Every 4 years our citizens have the obligation to help establish a government that honors God and keeps all people free. Romans, chapter 13, is about Christian duty in secular government, and Paul says in verse 7 that we are to give honor where honor is due. Christian Americans owe the honor of their participation in government because it is ordained by God (Romans 13:1).

 Second, your duty is to vote for God’s principles above party loyalty. You’re not going to find a party platform where you agree with every plank. Neither are you going to find a perfect candidate. Whether you like a party’s candidate or not, vote for the party that comes closest to your Biblical values, and pray that God will change its leadership. But, even if God doesn’t change a leader’s character, he can still use any person to accomplish his will.

Over the last 40 or more years, our silence as Christians has allowed the transformation of our beloved land of the free to move toward an atheistic, socialist nation where people with ungodly motives have assumed more and more control. Far too many in the “silent majority” have failed to stand up for their beliefs, serve in the political arena, and vote their convictions. Please don’t be one of those! You can register to vote, even online, in Virginia through October 17.

- [Raw data]:
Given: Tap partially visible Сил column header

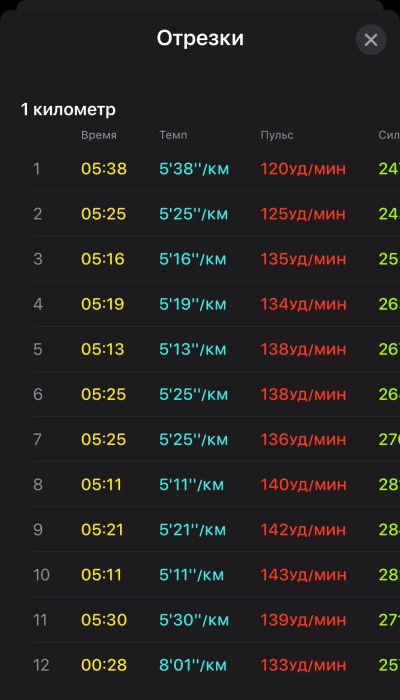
---
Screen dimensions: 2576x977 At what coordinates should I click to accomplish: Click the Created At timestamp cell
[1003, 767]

- [What this exercise asks]:
1. According to the passage, through what date can people register to vote in Virginia?
2. Rewrite the passage from "Every 4 years" up to and including "accomplish his will.", swapping "party" for "faction".
The listing plays no role here.

- [Answers provided]:
1. October 17

2.
Every 4 years our citizens have the obligation to help establish a government that honors God and keeps all people free. Romans, chapter 13, is about Christian duty in secular government, and Paul says in verse 7 that we are to give honor where honor is due. Christian Americans owe the honor of their participation in government because it is ordained by God (Romans 13:1).

 Second, your duty is to vote for God’s principles above faction loyalty. You’re not going to find a faction platform where you agree with every plank. Neither are you going to find a perfect candidate. Whether you like a faction’s candidate or not, vote for the faction that comes closest to your Biblical values, and pray that God will change its leadership. But, even if God doesn’t change a leader’s character, he can still use any person to accomplish his will.